High Banking Costs Anger South Africans

Author: 
Mushtak Parker, Arab News
Publication Date: 
Sun, 2005-09-18 03:00

CAPE TOWN, 18 September 2005 — South Africans, whether ordinary consumers or corporates, are seething in anger over what they perceive as the outrageous bank charges and fees levied by the country’s five main banking groups, Absa, Standard Bank, FirstRand, Nedcor and First National Bank (FNB). Together the groups control almost 90 percent of all bank deposits in South Africa. And to add insult to injury there is a 14 percent value added tax (VAT) lumped on top of the charges. According to reports, the operating costs of a South African bank account have fallen from more than R1,850 a year in 1998 to below R1,600 a year. Yet during the same period the average service fees for a current account holder doubled.

Ordinary South Africans are also complaining about the inertia and the lack of urgency the country’s Competition Commission is showing in investigating allegations of profiteering by the South African banking cartel. The commission apparently is conducting a preliminary probe into fees and charges in the banking industry to determine whether a full investigation is required. Some of the banks, however, stress that they are unaware of such a probe being conducted.

One Cape Town wholesale business executive stressed: “Our banking charges are outrageous. In every transaction we are hit with not one but two or three sets of charges. In addition we have to pay VAT on each of these charges. As a company whose business is based almost 80 percent on imports of commodities such as rice, spices, sugar and so on, we are also subject to a fluctuating exchange rate environment between the US dollar and the South African rand. As such we are often hit twice.” South African banking, nurtured under the patronage of decades of protectionist apartheid practices, is one of the last bastions of corporate South Africa still in need of urgent consumer-friendly reforms. Political and consumer pressure, however, is growing to rein in the banks, who even in a post-Apartheid era have been behaving as if they are a law unto themselves, oblivious of the social and financial inclusion policies gaining momentum in Europe and some of the newly-industrialized countries of Asia. Last week the leader of the opposition Independent Democrats (ID), Patricia de Lille, called on the government to impose a supertax on the major South African corporates, including the diamond giant de Beers and the banking sector.

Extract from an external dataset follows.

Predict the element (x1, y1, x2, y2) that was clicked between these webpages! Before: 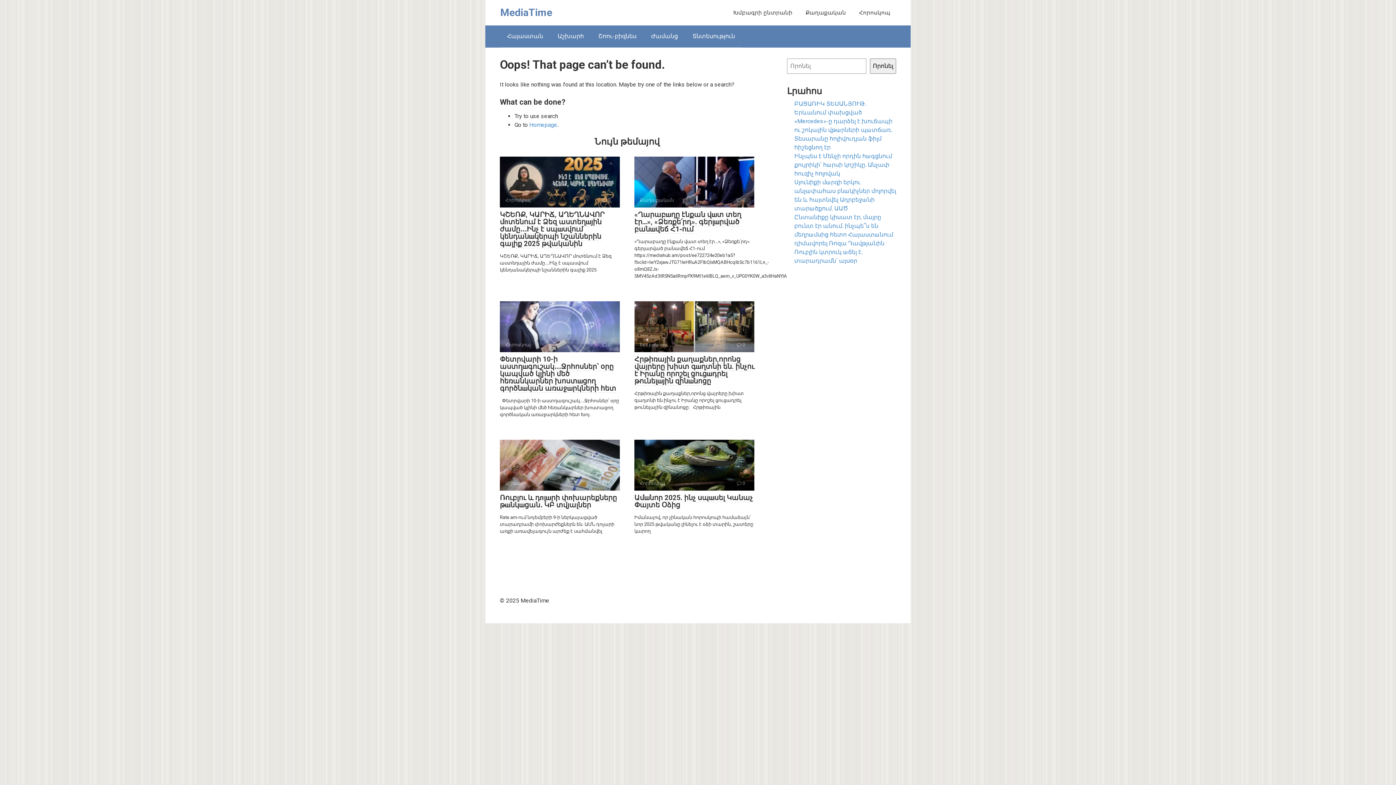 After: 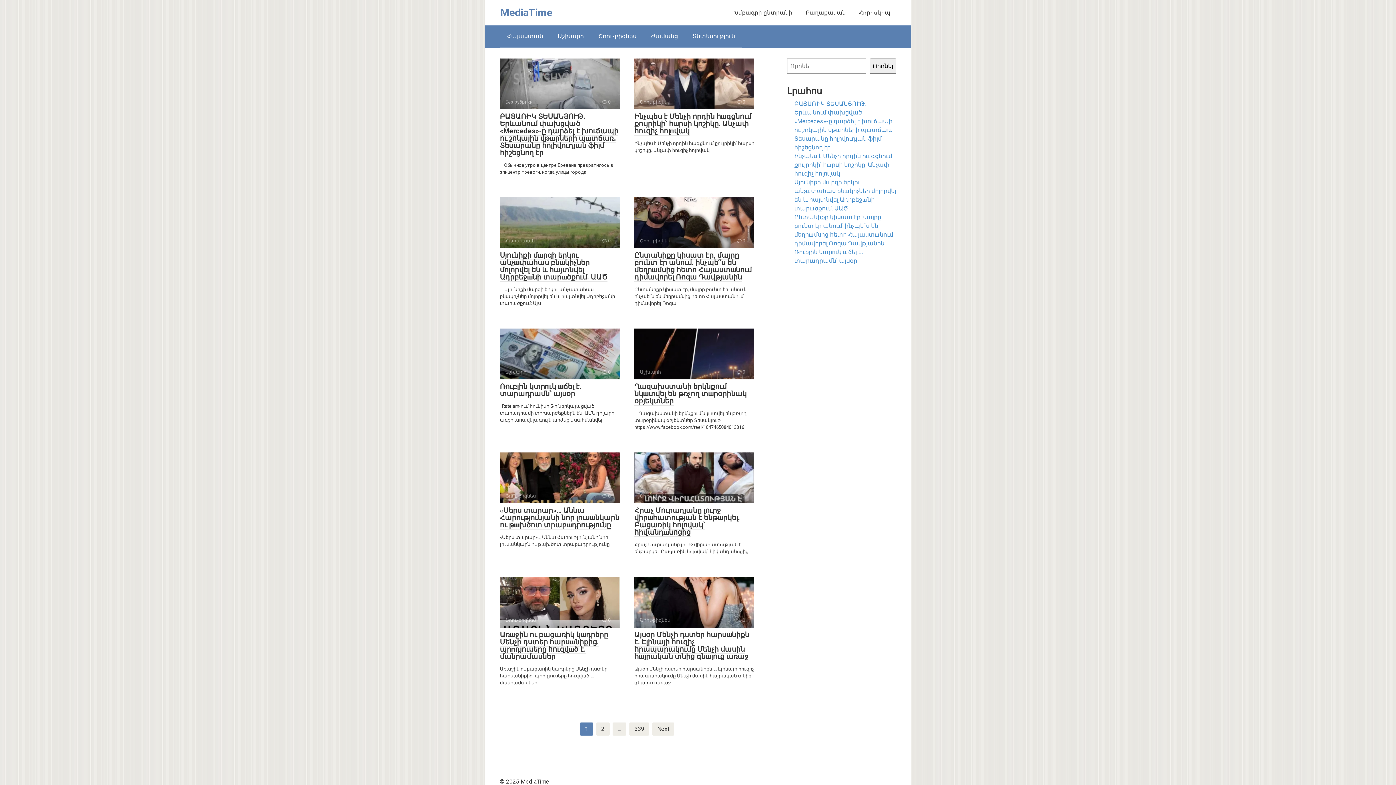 Action: bbox: (529, 121, 557, 128) label: Homepage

De Lille is former member of the radical socialist Pan-Africanist Congress (PAC), one of whose leaders in the past was the late Robert Sobukwe, detained and jailed for many years by the former apartheid regime.

The Falkena Report investigated competition in South African banking. According to the report, Absa in 2004 derived an astonishing 67 percent of its non-interest income from transaction costs. And yet, Barclays Bank would never countenance charging many of the fees in the UK which its South African subsidiary is charging its customers, In a country such as South Africa, it would seem that social and financial inclusion policies would be prime movers of government policies. The logic of South African bankers is that the less high net worth the customer, the less the profitable they are to the bank. This is not unique to South African banks. In the UK too banks have been urged to be more socially and financially inclusive. Barclays, and for that matter other banks such as HSBC, National Westminster and Lloyds TSB, for instance have closed thousands of branches in rural and inner city areas which are deemed not profitable. Low income earners still find it difficult to open accounts at some banks because they too are seen as not profitable.